Hari menunjukkan pukul 24.00 WIB, malam itu. Tak ada lampu sebagai alat penerangan, hanya ada beberapa kerlip bintang dan sinar bulan sabit di langit menjadi sahabat. Suasana lengang dan mencekam.
Riau Pos berada di dalam mobil Ford Ranger double cabin bersama staf Human Tiger Conflict (HTC) World Wide Fund For Nature (WWF) Erizal serta Adi, pekerja PT Siberida Subur (SS).
Hari itu, adalah hari pertama tim penanganan konflik lembaga konservasi satwa itu kembali ke Batang Gangsal pasca konflik berdarah yang sudah memakan dua korban jiwa warga, awal dan pertengahan Juli 2012 lalu.
Kedatangan untuk kali kedua ini menjadi keharusan bagi para personel HTC karena, walau sudah berlalu hampir satu bulan, namun, konflik terus berlangsung. Bahkan, meluas ke beberapa tempat dan diperkirakan melibatkan lebih dari dua individu harimau.
Agenda tengah malam itu adalah menantikan harimau masuk kampung. Dari beberapa titik yang disinyalir sebagai perlintasan harimau, seperti sudut menuju perumahan pekerja dan mandor di Divisi I menjadi konsentrasi pemantauan malam itu. Pertimbangannya, sudah lebih empat sampai lima kali harimau masuk ke pemukiman dari jalan selendang untuk memanen buah sawit itu.
Sebuah kerangkeng besi berukuran 1X 2 meter juga sudah disiapkan dengan mulut menganga di ujung perlintasan dengan harapan harimau masuk perangkap dan tidak keluar lagi.
Kerangkeng itu milik Balai Besar Konservasi Sumber Daya Alam (BBKSDA) yang dititipkan kepada pihak perusahaan untuk mengantisipasi konflik.
Hampir lebih lebih tiga jam melakukan pemantauan, tepatnya pukul 03.00 WIB, tak ada gambaran tentang kehadiran harimau di ketiga divisi itu.
Padahal, baru saja siang hari sejumlah warga berpapasan dengan harimau di ruas koridor masuk perkebunan.
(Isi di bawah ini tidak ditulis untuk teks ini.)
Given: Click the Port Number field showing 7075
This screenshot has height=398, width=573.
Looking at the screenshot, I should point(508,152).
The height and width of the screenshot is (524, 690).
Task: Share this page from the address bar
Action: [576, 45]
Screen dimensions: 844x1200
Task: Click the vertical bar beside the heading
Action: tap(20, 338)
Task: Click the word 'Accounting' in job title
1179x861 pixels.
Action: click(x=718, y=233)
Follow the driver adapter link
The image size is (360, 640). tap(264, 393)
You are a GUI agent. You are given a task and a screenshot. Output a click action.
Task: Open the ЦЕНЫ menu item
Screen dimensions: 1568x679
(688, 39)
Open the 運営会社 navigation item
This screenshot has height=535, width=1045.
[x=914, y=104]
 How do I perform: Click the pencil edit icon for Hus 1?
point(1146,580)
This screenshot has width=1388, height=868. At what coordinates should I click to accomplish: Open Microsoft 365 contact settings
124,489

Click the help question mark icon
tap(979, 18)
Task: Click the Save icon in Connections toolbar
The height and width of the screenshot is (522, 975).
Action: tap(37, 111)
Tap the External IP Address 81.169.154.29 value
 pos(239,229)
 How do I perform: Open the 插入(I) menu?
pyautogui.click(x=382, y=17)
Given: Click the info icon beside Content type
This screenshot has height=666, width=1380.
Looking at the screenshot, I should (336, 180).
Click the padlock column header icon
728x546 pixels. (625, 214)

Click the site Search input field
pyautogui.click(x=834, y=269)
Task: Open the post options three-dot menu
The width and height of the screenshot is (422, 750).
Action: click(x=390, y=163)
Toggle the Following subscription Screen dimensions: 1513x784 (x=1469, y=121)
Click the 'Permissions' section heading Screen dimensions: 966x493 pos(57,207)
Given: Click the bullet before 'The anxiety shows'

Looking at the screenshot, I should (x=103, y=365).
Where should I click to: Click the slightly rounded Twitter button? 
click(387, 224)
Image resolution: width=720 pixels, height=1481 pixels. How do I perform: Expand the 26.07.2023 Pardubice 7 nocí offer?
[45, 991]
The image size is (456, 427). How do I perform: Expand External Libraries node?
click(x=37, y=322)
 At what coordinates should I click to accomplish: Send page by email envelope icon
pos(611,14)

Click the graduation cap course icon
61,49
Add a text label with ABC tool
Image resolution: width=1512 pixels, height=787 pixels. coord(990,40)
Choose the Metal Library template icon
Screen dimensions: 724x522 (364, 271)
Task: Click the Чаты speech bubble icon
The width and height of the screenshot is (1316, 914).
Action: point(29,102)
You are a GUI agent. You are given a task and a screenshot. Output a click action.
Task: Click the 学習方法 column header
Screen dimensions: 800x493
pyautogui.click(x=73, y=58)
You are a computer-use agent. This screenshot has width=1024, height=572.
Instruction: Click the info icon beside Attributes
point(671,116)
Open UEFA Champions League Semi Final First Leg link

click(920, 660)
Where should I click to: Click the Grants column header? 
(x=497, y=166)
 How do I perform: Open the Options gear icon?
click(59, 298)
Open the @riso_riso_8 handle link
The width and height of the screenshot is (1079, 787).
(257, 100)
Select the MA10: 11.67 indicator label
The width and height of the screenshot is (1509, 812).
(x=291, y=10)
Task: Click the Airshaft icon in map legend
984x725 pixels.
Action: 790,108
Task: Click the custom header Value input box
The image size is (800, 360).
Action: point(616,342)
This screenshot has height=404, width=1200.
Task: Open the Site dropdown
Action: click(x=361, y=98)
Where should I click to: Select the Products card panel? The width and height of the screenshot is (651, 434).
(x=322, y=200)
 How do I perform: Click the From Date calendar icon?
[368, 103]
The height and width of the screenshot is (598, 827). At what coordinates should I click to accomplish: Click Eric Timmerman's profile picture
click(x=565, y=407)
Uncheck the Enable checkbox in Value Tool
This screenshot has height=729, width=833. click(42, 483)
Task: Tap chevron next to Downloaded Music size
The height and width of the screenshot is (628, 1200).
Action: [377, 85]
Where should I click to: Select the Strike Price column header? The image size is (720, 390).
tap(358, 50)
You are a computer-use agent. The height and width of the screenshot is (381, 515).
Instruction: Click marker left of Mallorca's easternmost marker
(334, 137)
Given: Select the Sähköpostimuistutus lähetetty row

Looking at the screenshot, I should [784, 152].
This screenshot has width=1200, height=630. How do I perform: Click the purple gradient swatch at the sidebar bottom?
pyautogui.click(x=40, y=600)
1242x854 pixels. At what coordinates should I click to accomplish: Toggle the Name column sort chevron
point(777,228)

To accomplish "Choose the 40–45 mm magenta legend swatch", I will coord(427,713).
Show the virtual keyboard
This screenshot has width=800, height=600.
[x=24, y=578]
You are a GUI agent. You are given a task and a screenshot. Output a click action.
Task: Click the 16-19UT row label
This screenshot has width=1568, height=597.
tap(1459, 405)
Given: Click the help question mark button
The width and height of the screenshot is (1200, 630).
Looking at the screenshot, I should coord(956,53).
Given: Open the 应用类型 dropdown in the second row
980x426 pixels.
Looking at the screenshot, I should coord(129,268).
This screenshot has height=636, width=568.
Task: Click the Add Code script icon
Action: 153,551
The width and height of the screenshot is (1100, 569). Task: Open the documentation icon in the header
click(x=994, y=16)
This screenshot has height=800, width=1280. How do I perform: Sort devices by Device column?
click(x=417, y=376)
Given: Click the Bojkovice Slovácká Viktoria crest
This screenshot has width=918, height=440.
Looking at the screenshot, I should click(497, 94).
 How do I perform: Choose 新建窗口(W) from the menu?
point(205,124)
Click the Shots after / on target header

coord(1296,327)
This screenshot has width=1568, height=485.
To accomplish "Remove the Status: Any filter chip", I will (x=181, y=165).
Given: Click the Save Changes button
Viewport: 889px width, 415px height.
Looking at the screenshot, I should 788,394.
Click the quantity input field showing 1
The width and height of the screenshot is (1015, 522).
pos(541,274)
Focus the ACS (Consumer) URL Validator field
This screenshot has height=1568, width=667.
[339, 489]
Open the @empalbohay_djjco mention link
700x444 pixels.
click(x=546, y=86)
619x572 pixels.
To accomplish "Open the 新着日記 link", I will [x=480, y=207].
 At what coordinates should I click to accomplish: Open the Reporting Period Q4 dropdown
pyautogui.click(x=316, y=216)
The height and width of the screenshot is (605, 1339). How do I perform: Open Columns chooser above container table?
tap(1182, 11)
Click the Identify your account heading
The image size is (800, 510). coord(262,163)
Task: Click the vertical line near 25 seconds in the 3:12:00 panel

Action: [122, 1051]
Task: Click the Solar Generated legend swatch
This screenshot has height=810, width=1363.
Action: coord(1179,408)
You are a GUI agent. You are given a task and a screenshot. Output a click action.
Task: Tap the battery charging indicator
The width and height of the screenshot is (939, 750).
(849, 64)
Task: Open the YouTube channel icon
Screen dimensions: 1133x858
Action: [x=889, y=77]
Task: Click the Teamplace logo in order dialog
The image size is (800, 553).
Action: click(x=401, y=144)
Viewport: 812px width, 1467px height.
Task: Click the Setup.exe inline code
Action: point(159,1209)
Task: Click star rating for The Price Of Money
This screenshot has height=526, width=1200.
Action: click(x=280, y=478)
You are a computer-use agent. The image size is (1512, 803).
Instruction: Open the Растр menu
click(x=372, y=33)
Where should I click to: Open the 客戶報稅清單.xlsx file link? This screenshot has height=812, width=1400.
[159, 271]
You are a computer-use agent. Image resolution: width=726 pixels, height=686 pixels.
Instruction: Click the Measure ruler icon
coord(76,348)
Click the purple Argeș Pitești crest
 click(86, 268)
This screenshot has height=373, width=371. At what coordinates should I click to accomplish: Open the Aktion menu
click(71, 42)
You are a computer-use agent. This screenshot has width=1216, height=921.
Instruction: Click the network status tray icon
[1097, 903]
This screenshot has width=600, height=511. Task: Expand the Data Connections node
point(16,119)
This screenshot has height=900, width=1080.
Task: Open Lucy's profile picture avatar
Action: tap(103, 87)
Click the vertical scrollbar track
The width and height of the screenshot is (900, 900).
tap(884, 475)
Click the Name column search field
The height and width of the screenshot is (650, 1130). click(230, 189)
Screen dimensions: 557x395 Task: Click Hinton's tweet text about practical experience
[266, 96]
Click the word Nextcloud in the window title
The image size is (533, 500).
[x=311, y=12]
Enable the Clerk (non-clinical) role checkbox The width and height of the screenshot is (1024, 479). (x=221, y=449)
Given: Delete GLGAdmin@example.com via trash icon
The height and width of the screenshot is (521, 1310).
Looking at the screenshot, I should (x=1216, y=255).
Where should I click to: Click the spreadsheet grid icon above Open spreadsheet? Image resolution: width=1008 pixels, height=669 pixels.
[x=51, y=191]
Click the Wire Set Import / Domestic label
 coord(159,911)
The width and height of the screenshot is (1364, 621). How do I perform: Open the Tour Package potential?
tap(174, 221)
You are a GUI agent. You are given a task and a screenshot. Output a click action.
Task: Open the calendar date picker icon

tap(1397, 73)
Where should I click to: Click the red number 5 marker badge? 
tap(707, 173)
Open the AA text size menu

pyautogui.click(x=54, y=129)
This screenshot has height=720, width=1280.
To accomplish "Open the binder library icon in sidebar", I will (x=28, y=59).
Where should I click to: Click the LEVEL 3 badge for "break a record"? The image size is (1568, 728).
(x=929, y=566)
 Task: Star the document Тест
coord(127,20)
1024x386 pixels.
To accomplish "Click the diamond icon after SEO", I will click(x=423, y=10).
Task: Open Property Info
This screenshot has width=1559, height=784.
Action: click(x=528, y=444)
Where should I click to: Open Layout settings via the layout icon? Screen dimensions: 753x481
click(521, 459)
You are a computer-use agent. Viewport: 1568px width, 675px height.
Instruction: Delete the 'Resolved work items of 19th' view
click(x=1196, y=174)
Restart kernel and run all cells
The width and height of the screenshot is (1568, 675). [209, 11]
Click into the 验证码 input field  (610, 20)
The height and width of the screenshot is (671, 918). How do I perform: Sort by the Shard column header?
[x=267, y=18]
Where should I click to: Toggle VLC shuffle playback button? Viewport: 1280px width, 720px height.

Bahkan sempat pula merekam peristiwa harimau hilir mudik di perkempungan.
Divisi I adalah kawasan yang hampir setiap hari selalu menjadi langganan kunjungan makhluk hutan itu.
Anjing memang sempat menyalak, sehingga membuat sedikit suasana kegaduhan di dalam mobil dan posko WWF juga beberapa rumah warga yang hanya berani menyaksikan dari balik jendela rumah.
Ternyata suara gaduh anjing tersebut bukan dikarenakan kedatangan harimau, namun, kedatangan beberapa teknisi pembangkit listrik yang hendak menyalakan listrik karena warga harus melaksanakan sahur menjelang subuh itu.
Menurut petugas HTC WWF, Erizal, biasanya, akan ada tanda manakala harimau masuk ke kawasan tersebut. Salah satunya adalah suara gonggongan anjing penjaga perumahan yang tidak akan berhenti menyalak sampai harimau benar-benar dalam posisi dekat.
‘’Kalau sudah dekat, anjing akan berlari kencang, ekornya yang semula berdiri tegak akan turun ke bawah. itu gambaran bahwa anjing juga sangat menakuti dan sudah melihat dengan jelas kehadiran si Raja Hutan,’’ ungkap Eri menjelaskan kepada Riau Pos tentang bagaimana kondisi selama sebulan terakhir di kampung itu.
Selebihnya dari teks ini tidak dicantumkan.